**Given passage**:
== == ==

The fourth graders love Dav Pilkey when he comes to visit; he talks about his school days, his books, and the enjoyment he gets from making kids happy. During time for questions, Amy Anne summons courage to ask how he feels about his “books being banned from [their] library” (130). He responds diplomatically that people should be able to read their choice of reading materials. Amy Anne sees the principal glaring at Mrs. Jones. After the author’s presentation, Amy Anne, Danny, and Rebecca take the BBLL’s copy of The Adventures of Captain Underpants to Mr. Pilkey for his author’s signature. He is confused by the book jacket Smell My Finger, but soon realizes they have his banned book in hand. He signs the copy and leaves them with advice: “Well, keep reading, you guys. And don’t get into too much trouble” (133). Amy Anne notices Trey waiting to see the writer next.
That afternoon, Amy Anne reads in her special corner of the school library as Mrs. Jones thanks Mr. Pilkey and sends him off. After he goes, Mrs. Jones presents Amy Anne with a gift from the author—a series set of 12 Captain Underpants books: “He said you’d know what to do with them” (136). Amy Anne is so thrilled she barely hears Mrs. Jones’s warning to not reveal them at school.
Mrs. Spencer returns to the library with reinforcements. She and friends remove for review a tall stack of books. Amy Anne meets with Rebecca and Danny that afternoon in the library during language arts; all are eager to represent the newly challenged titles in the BBLL. Danny has the idea to “borrow” the ones removed from the library shelves by taking them from Mrs. Jones’s office. Amy Anne agrees first, then Rebecca agrees after she protests her concerns about legality. Danny leaves with a library book buried in his backpack, intentionally making the alarm go off. Mrs. Jones begins to help him unpack his bag, looking for the book. Amy Anne and Rebecca collect books from Mrs. Jones’s office; Amy Anne pulls 15 she recalls on the banned list: “When I was finished, I had a stack that reached up to my chin” (143). She then desensitizes them on the machine at Mrs. Jones’s circulation desk. She and Rebecca do not set off any alarms, and they now have many more for the BBLL.

== == ==

**Dataset content**:
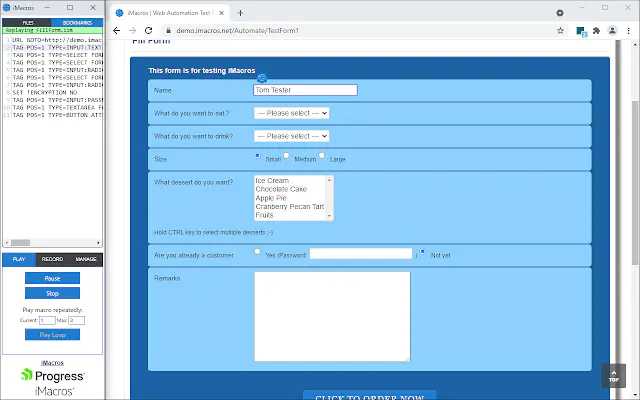
Task: Open a new browser tab with plus icon
Action: pyautogui.click(x=240, y=13)
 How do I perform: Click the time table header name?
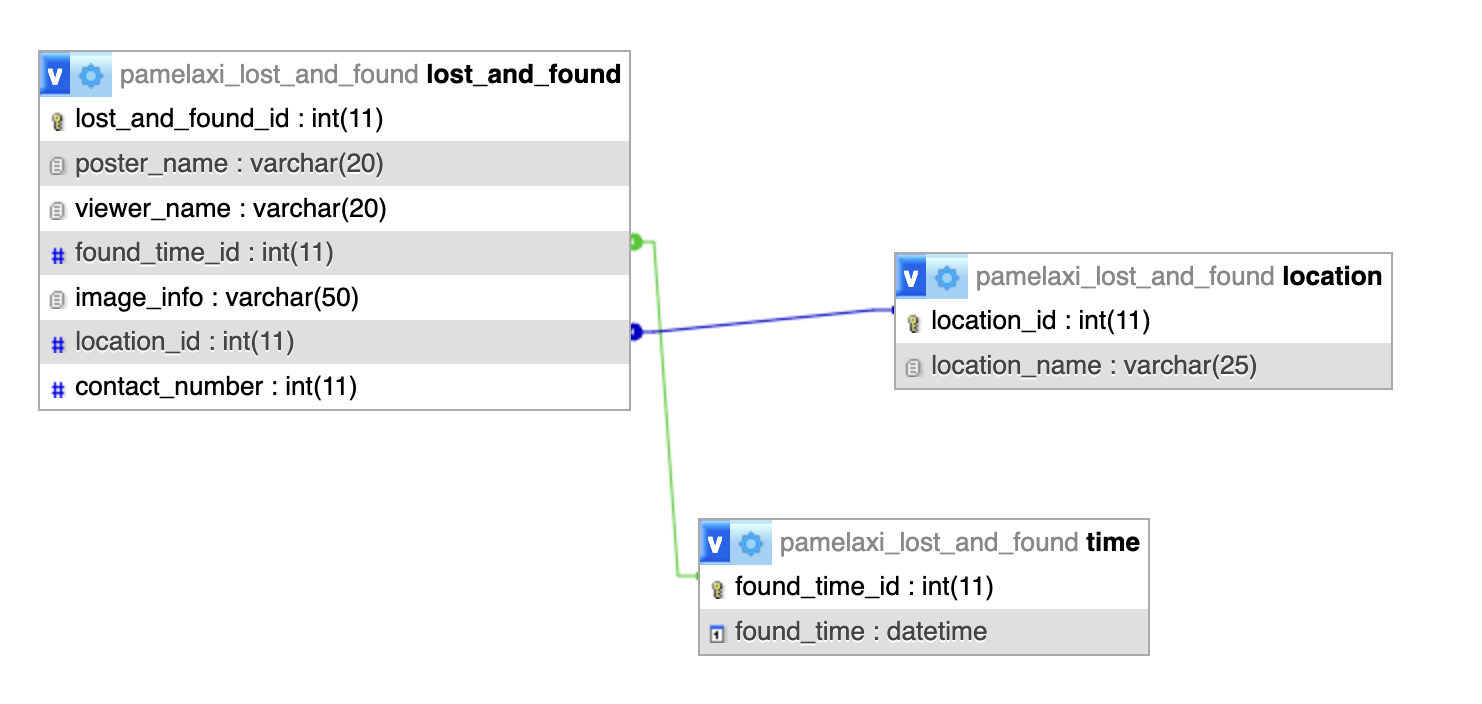[1113, 542]
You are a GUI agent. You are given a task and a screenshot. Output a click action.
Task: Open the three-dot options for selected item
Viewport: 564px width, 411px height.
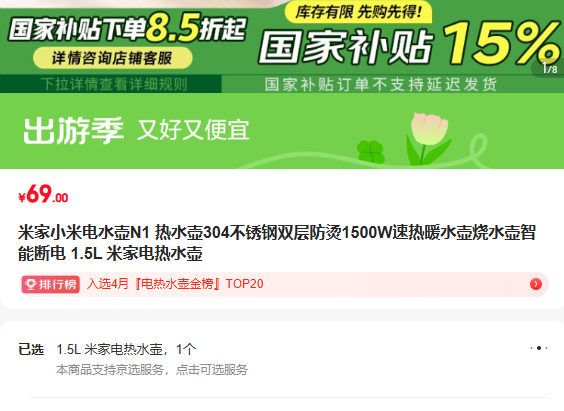click(x=538, y=348)
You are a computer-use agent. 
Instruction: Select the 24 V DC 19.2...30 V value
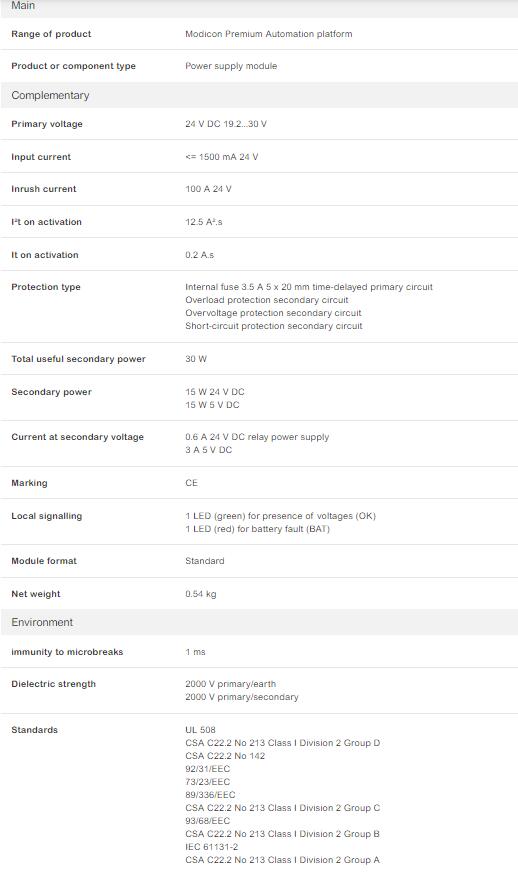(226, 124)
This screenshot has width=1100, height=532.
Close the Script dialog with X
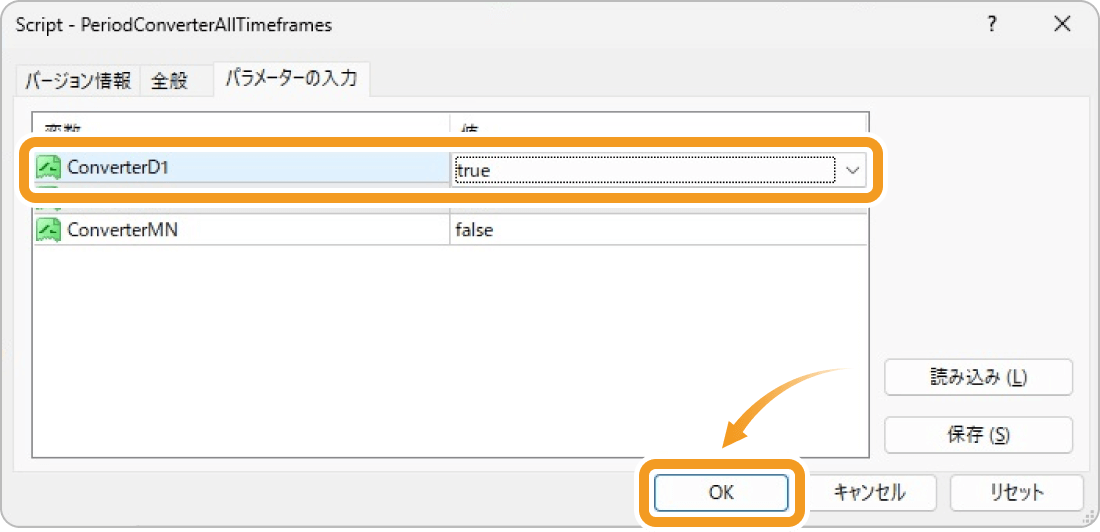pyautogui.click(x=1062, y=25)
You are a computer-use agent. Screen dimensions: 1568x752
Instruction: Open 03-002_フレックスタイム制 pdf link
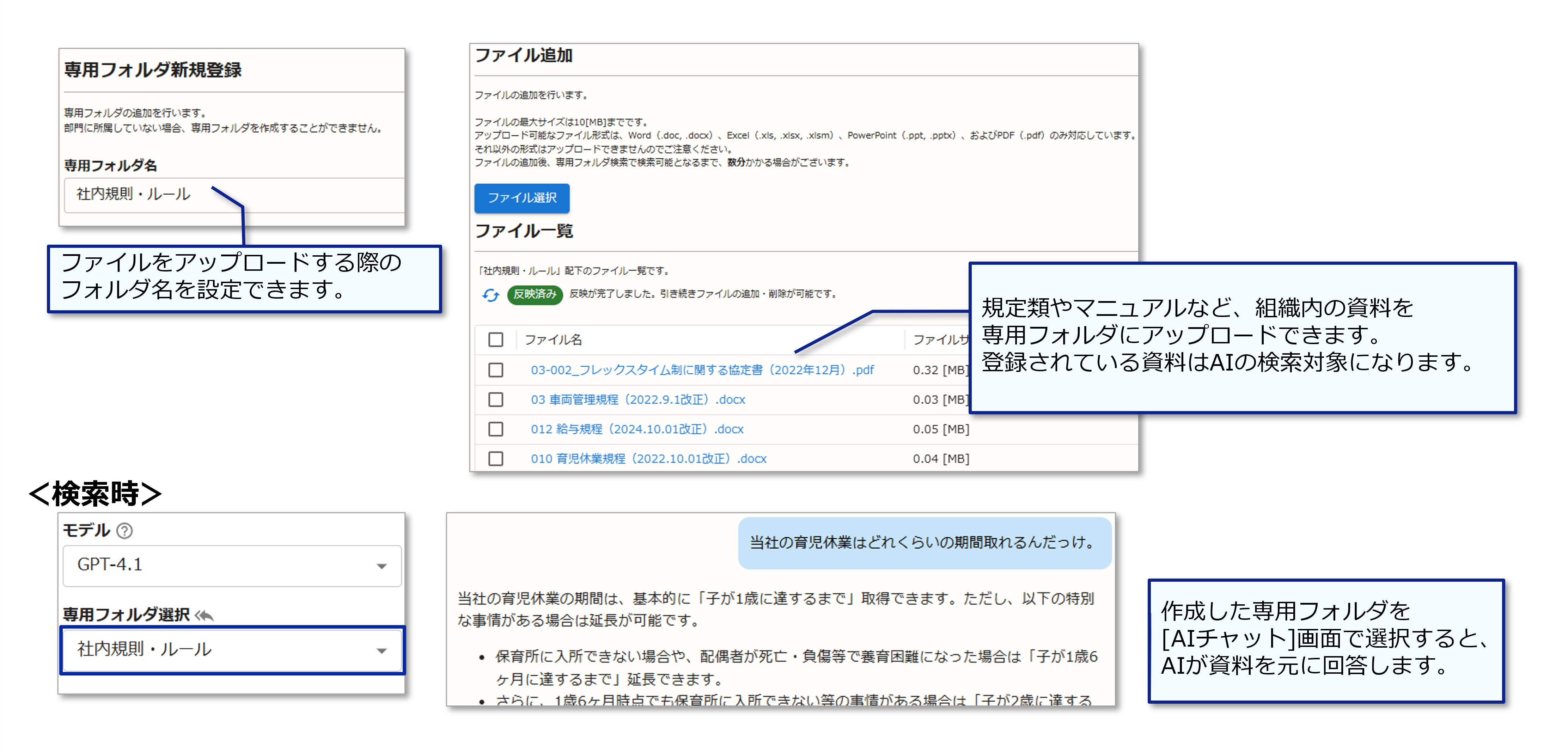coord(702,370)
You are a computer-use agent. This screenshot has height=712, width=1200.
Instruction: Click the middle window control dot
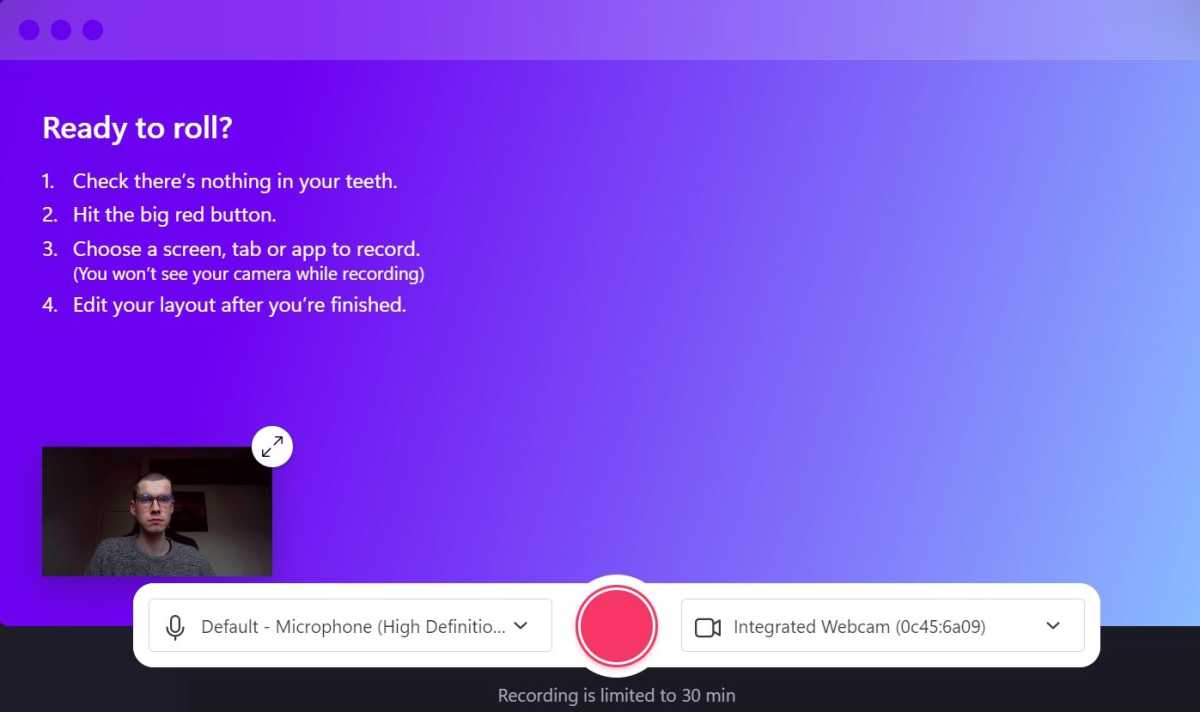coord(61,30)
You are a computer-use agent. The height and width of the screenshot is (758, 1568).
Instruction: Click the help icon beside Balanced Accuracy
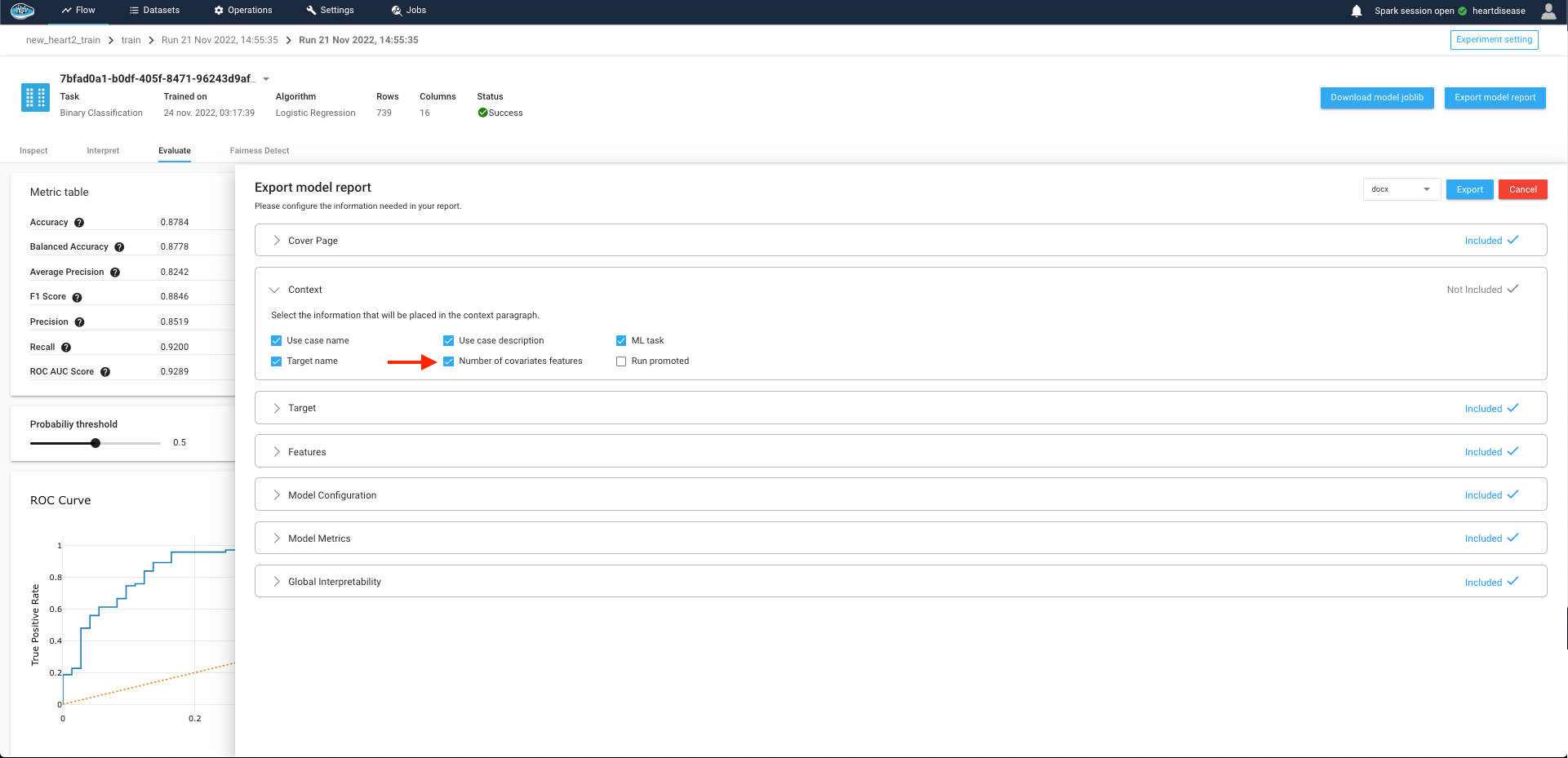point(119,247)
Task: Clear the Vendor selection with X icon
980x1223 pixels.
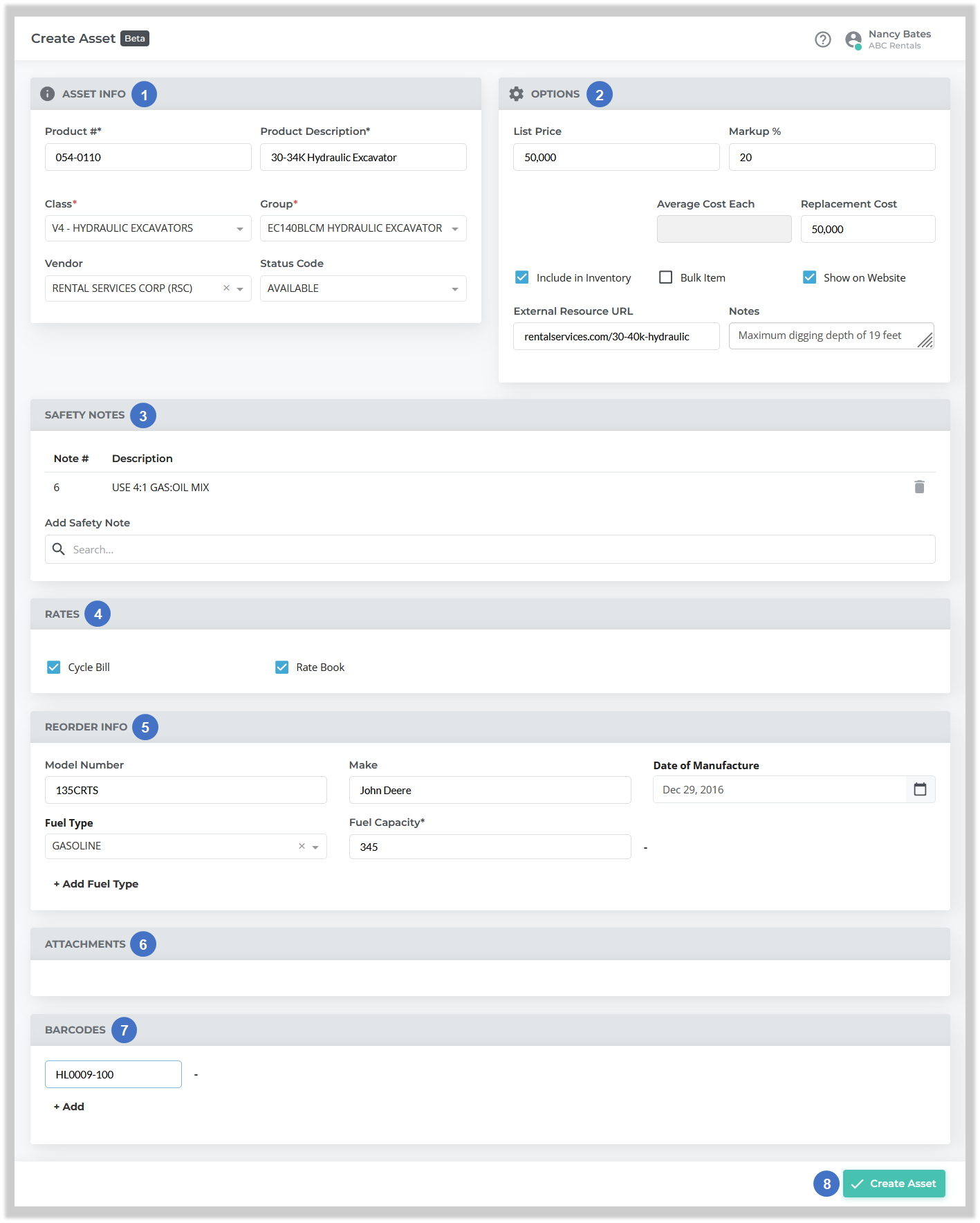Action: pyautogui.click(x=226, y=288)
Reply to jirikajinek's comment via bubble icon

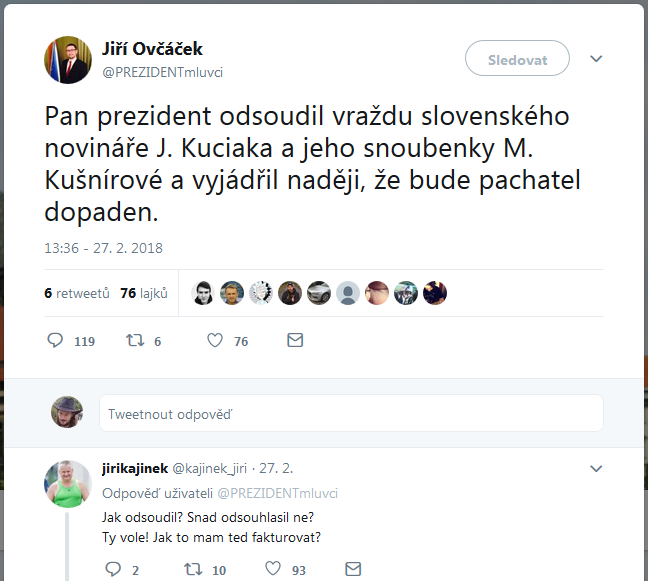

== == ==

**Task instructions**:
Reproduce the passage of the book summary between "That afternoon, Amy" and "them at school.", inclusive, word for word. The lines after the summary are separate material.

**Response to the task**:
That afternoon, Amy Anne reads in her special corner of the school library as Mrs. Jones thanks Mr. Pilkey and sends him off. After he goes, Mrs. Jones presents Amy Anne with a gift from the author—a series set of 12 Captain Underpants books: “He said you’d know what to do with them” (136). Amy Anne is so thrilled she barely hears Mrs. Jones’s warning to not reveal them at school.